Researchers at the Counter Extremism Project (CEP) found that on January 8, an extreme right-wing user of a chan imageboard advocated violence in response to the potential gun control laws advancing in the Virginia General Assembly. CEP also identified several white supremacist Telegram channels that shared anti-Semitic sentiments, blaming Jewish lawmakers for Virginia’s expected firearms regulation. The channels portrayed firearms regulation as a Jewish plot to disarm the population of Virginia. White supremacist Telegram channels have previously advocated resistance or violence in response to potential Virginia gun control laws.
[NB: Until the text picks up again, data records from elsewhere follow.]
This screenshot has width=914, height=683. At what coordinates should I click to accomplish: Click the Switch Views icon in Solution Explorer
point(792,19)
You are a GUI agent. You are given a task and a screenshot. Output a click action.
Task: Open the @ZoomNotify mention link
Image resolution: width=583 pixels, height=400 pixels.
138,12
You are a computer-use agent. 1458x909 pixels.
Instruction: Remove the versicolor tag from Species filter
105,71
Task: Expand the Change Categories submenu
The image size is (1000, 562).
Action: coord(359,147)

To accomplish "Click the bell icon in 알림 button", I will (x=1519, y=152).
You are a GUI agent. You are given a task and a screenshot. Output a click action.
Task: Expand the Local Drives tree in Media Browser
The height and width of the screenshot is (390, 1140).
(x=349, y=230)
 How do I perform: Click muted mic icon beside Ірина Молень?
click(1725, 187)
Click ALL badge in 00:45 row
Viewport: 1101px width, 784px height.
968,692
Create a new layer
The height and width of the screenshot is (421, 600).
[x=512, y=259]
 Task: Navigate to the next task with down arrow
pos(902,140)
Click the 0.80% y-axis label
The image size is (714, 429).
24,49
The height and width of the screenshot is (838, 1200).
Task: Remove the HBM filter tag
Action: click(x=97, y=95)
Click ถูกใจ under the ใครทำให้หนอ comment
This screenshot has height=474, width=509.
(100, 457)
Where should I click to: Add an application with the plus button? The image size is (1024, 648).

Some Internet users have compared the situation to the white supremacist book The Turner Diaries by William Luther Pierce. The plot of the 1978 novel begins with government mandated firearms confiscations and escalates into a race war that results in the genocide of non-white minorities, Jews, and liberals. Private gun ownership is banned in the United States under the novel’s fictional Cohen Act. The novel describes how Jewish-run groups enforce the ban by employing gangs of black men to invade the homes of white people—a scenario that clearly fuels far-right extremists’ anti-Semitic accusations again Jewish lawmakers in Virginia.
The Turner Diaries has directly influenced at least three terror attacks—in the United States, Norway, and the United Kingdom—resulting in the deaths of 248 people. The deadliest of these attacks was the 1995 Oklahoma City bombing, which killed 168 people.